En este episodio conversamos con el psicólogo clínico Jonathan Fonseca sobre un tema que aún suele vivirse en silencio: el suicidio y su abordaje desde la salud mental.
Desde su experiencia en la atención de niños y adolescentes, Jonathan explica que el suicidio no es un hecho aislado, sino elresultado de múltiples factores que incluyen las dinámicas familiares, los antecedentes de salud mental y, especialmente, el tipo de apego que se construye en la infancia.
La ausencia del cuidador primario, los vacíos afectivos y las carencias emocionales pueden impactar profundamente el desarrollo de herramientas para enfrentar el dolor, la frustración y las crisis. Cuando no existe una base emocional sólida, la persona puede sentirse desbordada ante situaciones difíciles.
Pero también existen otros determinantes que pueden influir en el pensamiento suicida como son: la predisposición genética, enfermedades mentales, alcoholismo o consumo de drogas.
Ahora bien, la genética por sí sola no determina el destino de una persona. El riesgo aumenta cuando esa predisposición se combina con una crianza sin una base emocional sólida.
A esto se suma un factor muy actual: el impacto de las pantallas y la inmediatez. Muchos niños y adolescentes están creciendo en un entorno donde todo es inmediato tocando un botón, pero la vida real no funciona así, en ella existen límites, esperas y frustraciones.
Cuando un joven no ha desarrollado tolerancia a la frustración, puede derrumbarse ante el “no”, el rechazo o la pérdida. Esedesborde emocional puede llevar a conductas de autolesión, que en muchos casos no buscan necesariamente quitarse la vida, sino aliviar un dolor interno que sienten insoportable.

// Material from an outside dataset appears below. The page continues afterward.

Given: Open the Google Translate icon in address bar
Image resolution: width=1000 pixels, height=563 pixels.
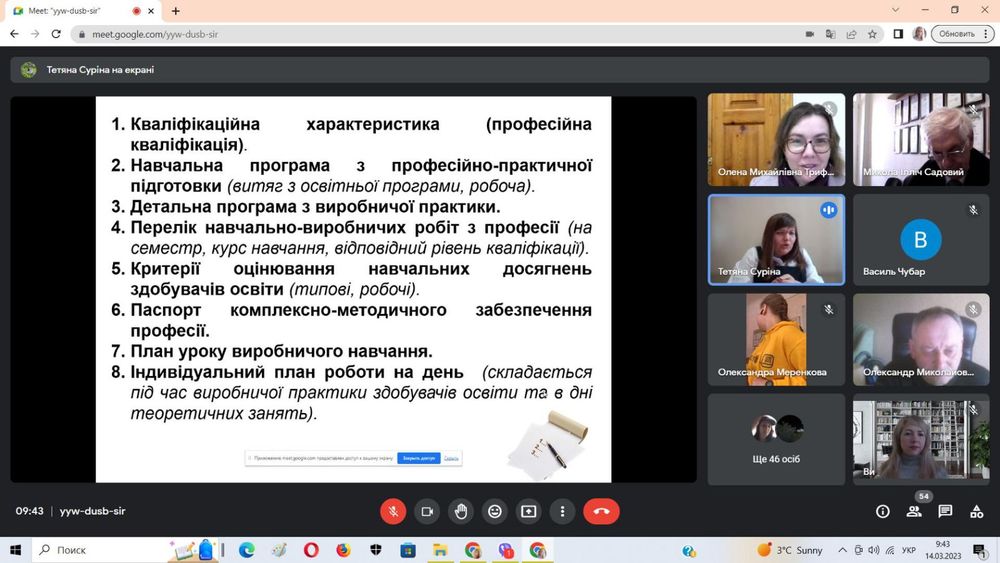Looking at the screenshot, I should [831, 34].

El psicólogo revela que hay niños de 7 y 8 años que se están autolesionando.
Antes de la idea suicida aparece lo que se llama una “mirada de túnel”: un enfoque exclusivo en lo negativo. Es como ver una imagen llena de colores y quedarse únicamente con el punto negro. Todo se percibe oscuro, sin salida, sin luz.
Nuestro invitado explica que en el proceso terapéutico se ayuda a la persona a rescatar esos colores que no está viendo. A comprender que quizás sus padres o cuidadores no tenían las herramientas emocionales para hacerlo mejor en ese momento, pero que hoy, como adulto o adolescente consciente, sí puede desarrollar nuevas herramientas.
Jonathan recomienda a los padres de los adolescentes, uno de los grupos más afectados, escuchar sin juzgar, acompañar con empatía y buscar ayuda profesional a tiempo, porque esto puede marcar la diferencia.